And I was nervous
“I’m too old to embarrass myself, intentionally.”
It had been 7 years since I was on any form of board in the ocean. And I was nervous. If I was a proper novice back then, I’d hate to imagine what anyone would be calling me now. I didn’t feel great.
6 Months until I’m 40
30 Kgs overweight
Clunky in a full costume
I’m going to look like a fool
I’m going to feel like a fool
I’m too old to embarrass myself, intentionally.

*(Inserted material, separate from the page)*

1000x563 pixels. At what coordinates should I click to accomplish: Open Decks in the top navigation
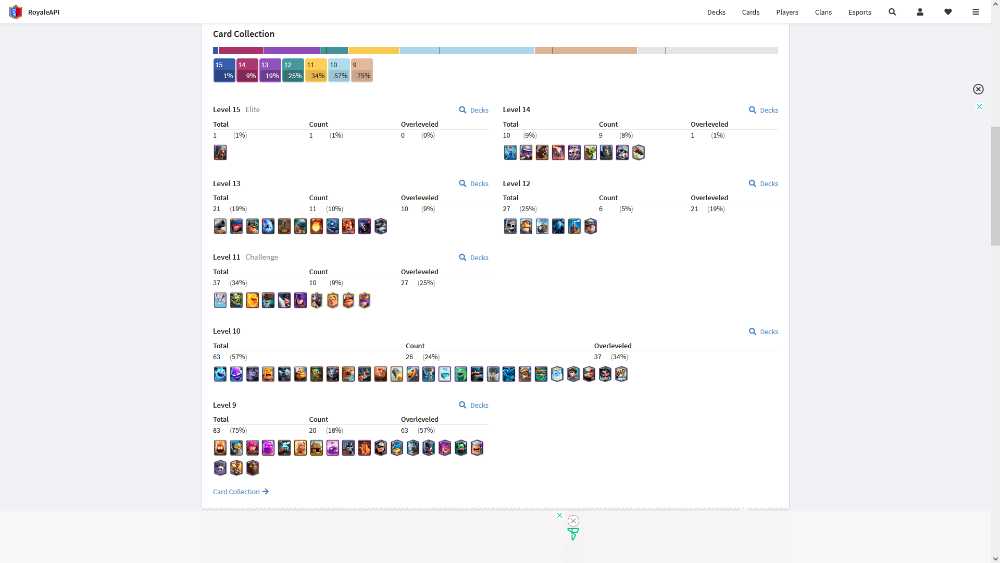coord(716,12)
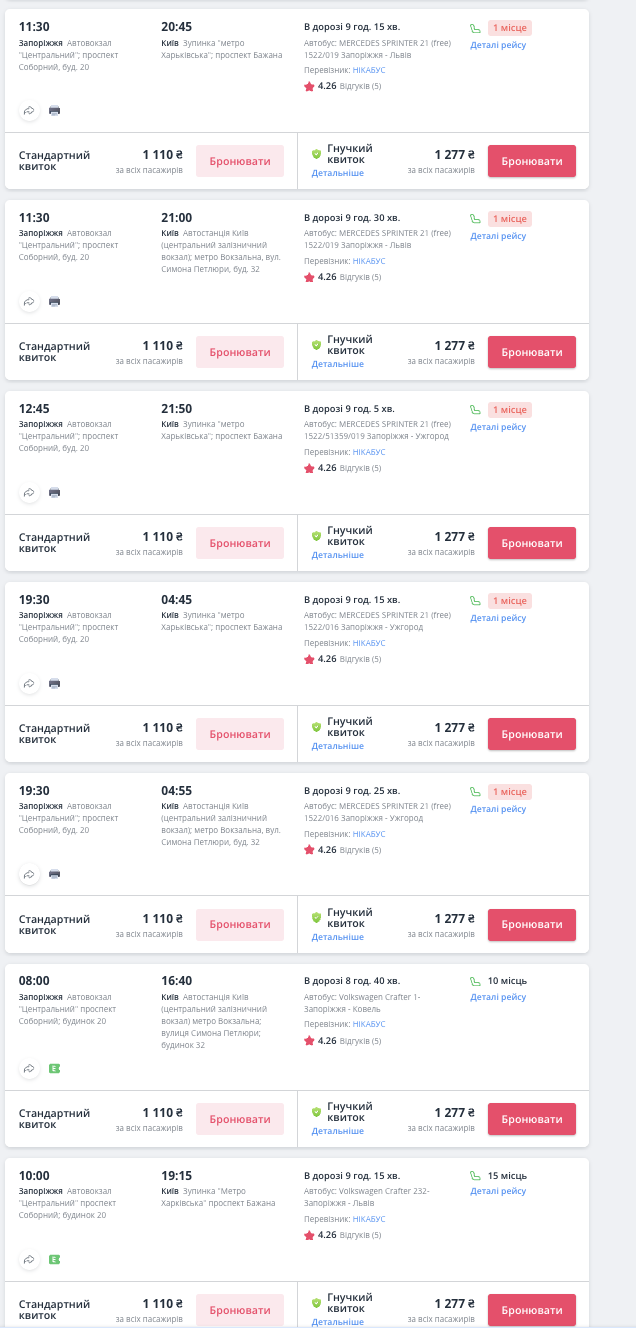636x1328 pixels.
Task: Click printer icon on trip arriving 21:00
Action: pos(55,301)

These were some of the kinder thoughts running through my head leading up to and on the morning of my first time back in the water, ‘surfing’. Then, the cherry on top was the wailing easterly (I have no idea either) that was blowing itself through the coast (which I only learned in the afternoon was the beginning of a mother of a storm that would sheet us with rain for a few days). By that stage, I had talked myself so far down the rabbit hole, reeking with self-doubt and that the experience was too nerve wracking for me to handle. Then, like with most things in life, when you are at the bottom, you can only go up.
Being the very determined person I am (having had a male friend laugh at me a few days prior when I told him I was going to get back in the ocean – had absolutely nothing to do with it…) and excited to recapture the novice experiences that I remembered, we arrived at the beach, S.U.P.E.R A.M.P.E.D.But the beasterly easterly would not have it. After being abused by sand slapping me in the face while standing on the beach deciding if it would be worth our while to get our surf on a.k.a. get wet on the water while flailing arms and legs tried to look co-ordinated on a plank of polyurethane, we decided to recoil to the recesses of a beach café to only dream about what could’ve been.
If anything, the non-start of the morning made me more determined than ever. I’d overcome mountains in my mind. Smashed unloving self-doubt and most importantly, opened my mind to this new version of myself.
Vetchies beginner surf break. Watch out. Here I come, the beautiful; successful; lover of life; soul adventurer and mother of two.